Hari-hari ini nampaknya Menkominfo Tifatul Sembiring dipusingkan oleh masalah pertikaian antara Indonesia dengan RIM, produsen smartphone Blackberry. Belakangan Menteri Perindustrian MS. Hidayat juga mulai gerah oleh ulah RIM.
Inti masalahnya adalah RIM yang menjual sangat banyak produknya ke Indonesia justru mendirikan pabriknya di Malaysia. Jumlah penjualan BB di Malaysia hanya sekitar 400ribuan setahun, sedang di Indonesia 10X lipatnya, bahkan tampaknya akan cenderung meningkat. RIM yang menikmati penghasilan dari penjualan BB ditambah penjualan jasa layanan BBM, justru akan membangun pabriknya di Malaysia. Indonesia hanya akan dijadikan pasar saja. Ditinjau dari segi apa pun situasi ini tidak adil bagi Indonesia; ini sama sekali bulan jenis deal yang saling menguntungkan. Dan akan mengherankan sekali jika Indonesia diam saja terhadap situasi seperti ini.
Menperin MS Hidayat mengusulkan pengenaan pajak barang mewah atas BB dari RIM, sebagai balasan atau kompensasi dari keputusan RIM tsb di atas. Sebaliknya Kemenkeu tidak setuju dengan usul tsb dengan alasan bahwa tindakan itu justru akan meningkatkan penyelundupan, yang akhirnya justru akan merugikan Indonesia.
Saya sependapat dengan Menkeu yang tidak setuju dengan pengenaan pajak barang mewah atau peningkatan tarif bea masuk. Nampaknya keberatan kemenkeu ini dikarenakan mereka menyadari bahwa aparat Bea Cukai Indonesia masih sangat lemah dan kurang efektif dalam megatasi penyelundupan. Jika kebijakan ini dilakukan nanti justu penerimaan negara dari pajak dan cukai menurun, karena penjualan BB selundupan yang akan meningkat. RIM tetap akan menikmati penjualan yg tinggi bahkan akan makin tinggi, karena BB selundupan ini lebih murah, sebaliknya Indonesia yg lebih dirugikan.

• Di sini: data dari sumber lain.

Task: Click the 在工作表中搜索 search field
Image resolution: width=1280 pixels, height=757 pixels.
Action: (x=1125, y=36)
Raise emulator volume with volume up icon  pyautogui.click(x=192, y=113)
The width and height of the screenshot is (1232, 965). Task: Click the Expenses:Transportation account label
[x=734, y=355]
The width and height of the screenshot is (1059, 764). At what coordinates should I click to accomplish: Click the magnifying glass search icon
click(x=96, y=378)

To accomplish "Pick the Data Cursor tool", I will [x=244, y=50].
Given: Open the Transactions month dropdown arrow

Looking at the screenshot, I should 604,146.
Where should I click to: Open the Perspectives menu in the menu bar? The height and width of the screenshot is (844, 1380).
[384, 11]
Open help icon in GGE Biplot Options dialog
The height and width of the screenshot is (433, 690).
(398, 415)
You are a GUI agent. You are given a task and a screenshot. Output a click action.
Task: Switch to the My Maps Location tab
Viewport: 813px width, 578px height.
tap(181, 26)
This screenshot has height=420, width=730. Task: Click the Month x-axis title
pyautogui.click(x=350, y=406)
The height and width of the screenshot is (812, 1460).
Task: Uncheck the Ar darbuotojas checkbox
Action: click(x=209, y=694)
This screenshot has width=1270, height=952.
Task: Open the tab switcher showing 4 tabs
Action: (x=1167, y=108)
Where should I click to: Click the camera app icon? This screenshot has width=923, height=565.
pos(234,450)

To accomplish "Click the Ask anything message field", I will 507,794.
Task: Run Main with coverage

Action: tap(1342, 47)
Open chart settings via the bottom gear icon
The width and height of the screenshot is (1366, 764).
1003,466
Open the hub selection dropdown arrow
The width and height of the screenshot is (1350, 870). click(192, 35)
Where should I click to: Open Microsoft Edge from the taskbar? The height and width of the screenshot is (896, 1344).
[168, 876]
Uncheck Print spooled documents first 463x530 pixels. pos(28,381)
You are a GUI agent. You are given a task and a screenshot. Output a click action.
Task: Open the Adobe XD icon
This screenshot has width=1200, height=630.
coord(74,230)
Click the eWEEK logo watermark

Tapi keadaan ini tidak bisa dibiarkan begitu saja. Pasti ada solusi2 lain yg bisa ditemukan dan dijalankan. Diharapkan Bpk. Tifatul cs. bisa memberikan solusi yg lebih cerdik dan efektif.
Salah satu solusi yang mungkin bisa dijalankan adalah dengan mengenakan charge, dalam bentuk atau nama apa pun, atas pendapatan RIM dari jasa layanan BBM. (Biasanya para pengguna BB juga membayar atas jasa layanan BBM /Blacberry Messenger kepada RIM via operator selular.) Saya tidak tahu apakah selama ini terhadap RIM sudah dikenakan pajak penghasilan atas pembayaran ke luar negeri tsb?
Pemerintah, dalam hal ini Menkominfo dan Menkeu (atau Dirjen Pajak) seharusnya berkoordinasi untuk mengenakan pajak yg tinggi (pajak atas barang/jasa mewah?) atas pembayaran dari WNI kepada RIM atas jasa layanan BBM ini, paling tidak sebesar 100% atau katakanlah USD 5 setiap bulan. Ini akan mejadi kompensasi yg adil atas ketimpangan yg terjadi antara Indonesia dan RIM seperti telah dijelaskan di atas.
Jika kebijakan ini tidak diambil maka RIM akan semakin merajalela (menangguk keuntungan besar) di Indonesia, sedang Indonesia tidak memperoleh apa2. Kita tunggu saja apakah Bpk. Menkominfo (dan Menkeu/Dirjen Pajak) cukup mempunyai keberanian dan kecerdikan dalam menghadapi sepak terjang RIM? Ataukah mereka ternyata hanya sekedar ayam sayur atau macan kertas saja.